No matter how bad the weather, summer flowers are a guaranteed pick-you-up that will leave you smiling. And is it me, or do wild roses always look best with a covering of raindrops?

October 12th – I don’t think I’ve ever known a season where the wildflowers bloom for so long. It’s now mid October, and in the urban heart of Walsall on the canal at Pleck, there are beautiful flowers  still.

Still attracting bugs, these are gorgeous and brightened an otherwise dull journey to work.

June 16th – I was taken to task on social media the other day for stating that Telford’s cycleways were alive with flowers and fruit; this observation was scoffed at, because it seemed inconceivable that on the byways and fringes of the new town, wildlife could flourish or be beautiful.

Well, it can; and the people who care for these fine tracks, paths and trails really should take a bow – they are a credit to them, their work and their town – a virtue shared, curiously, with Redditch.

There’s beauty in all sorts of places if one is open to find it.

June 20th – At Chasewater, the dam is still a wonderful carpet of ox-eye daisies.

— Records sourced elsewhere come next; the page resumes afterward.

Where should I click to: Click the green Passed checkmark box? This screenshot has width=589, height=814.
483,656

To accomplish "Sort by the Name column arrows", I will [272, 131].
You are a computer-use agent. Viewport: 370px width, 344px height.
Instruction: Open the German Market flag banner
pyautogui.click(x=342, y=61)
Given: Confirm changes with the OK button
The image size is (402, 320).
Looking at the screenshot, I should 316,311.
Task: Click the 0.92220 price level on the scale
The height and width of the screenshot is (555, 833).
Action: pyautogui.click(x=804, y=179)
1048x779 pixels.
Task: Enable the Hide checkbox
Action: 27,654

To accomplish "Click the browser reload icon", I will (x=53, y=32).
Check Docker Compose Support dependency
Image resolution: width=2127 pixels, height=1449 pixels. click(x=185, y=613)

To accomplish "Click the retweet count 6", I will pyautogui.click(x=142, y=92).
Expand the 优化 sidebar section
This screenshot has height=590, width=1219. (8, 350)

It’s a gorgeous, wonderful spectacle and I recommend you go take a look while you can. 

They are extraordinarily beautiful.

June 13th – A wet, miserable day, with the weather only clearing in the early evening. I headed out on surprisingly puddle-free towpaths into a glistening, dripping wet green. 

I went out with the intention of comparing the Nikon to the Sony on the same/similar shots. The Sony may have a great interface, but the image quality in poor light can’t hold a candle to the Nikon. Interesting.

The flag irises are doing well this year – huge beds with lots of flowers all along the canal through Brownhills and up to Chasewater. After a brief break the gorse is flowering again, and the ox-eye daisies on Chasewater Dam were a delight.

After most of the day stuck indoors, a real tonic.

June 2nd – A grey, windy morning, but the temperature was rising. Running around on errands in the morning after the rain had stopped, I noticed all these wonderful wildflowers on one roadside verge neat Tipton.

There are all sorts here from common but beautiful daisies to oilseed rape, gone  feral near the crash barrier.

It may have been a chilly, grey spring, but the flora is thriving, and I don’t think I’ve ever known a spring this lush and beautiful.

June 16th – I called in at South Wigston on the way back, to kill two birds with one stone. The wasteland at the station there is beautiful again – brambles, ox eye daisies, thistles and dog roses mingled with a couple of unknowns. Considering this land – sitting between the access ramp and the platform – is totally abandoned and no more than 15 square metres, it holds no end of delights all year round. Stunning.

May 19th – In Telford for the day, and what a day it was. Bright, warm and sunny, the flowers and greenery have come on here apace. I noticed my first ox eye daisies of the year, replete with spiders, and cotoneaster in flower, still with some berries from last year. I’ve never seen that before – the fruit is beloved by blackbirds and other songbirds, but the shrub is so prolific here, and the crop so abundant last year that I just don’t think there were enough birds to eat it all.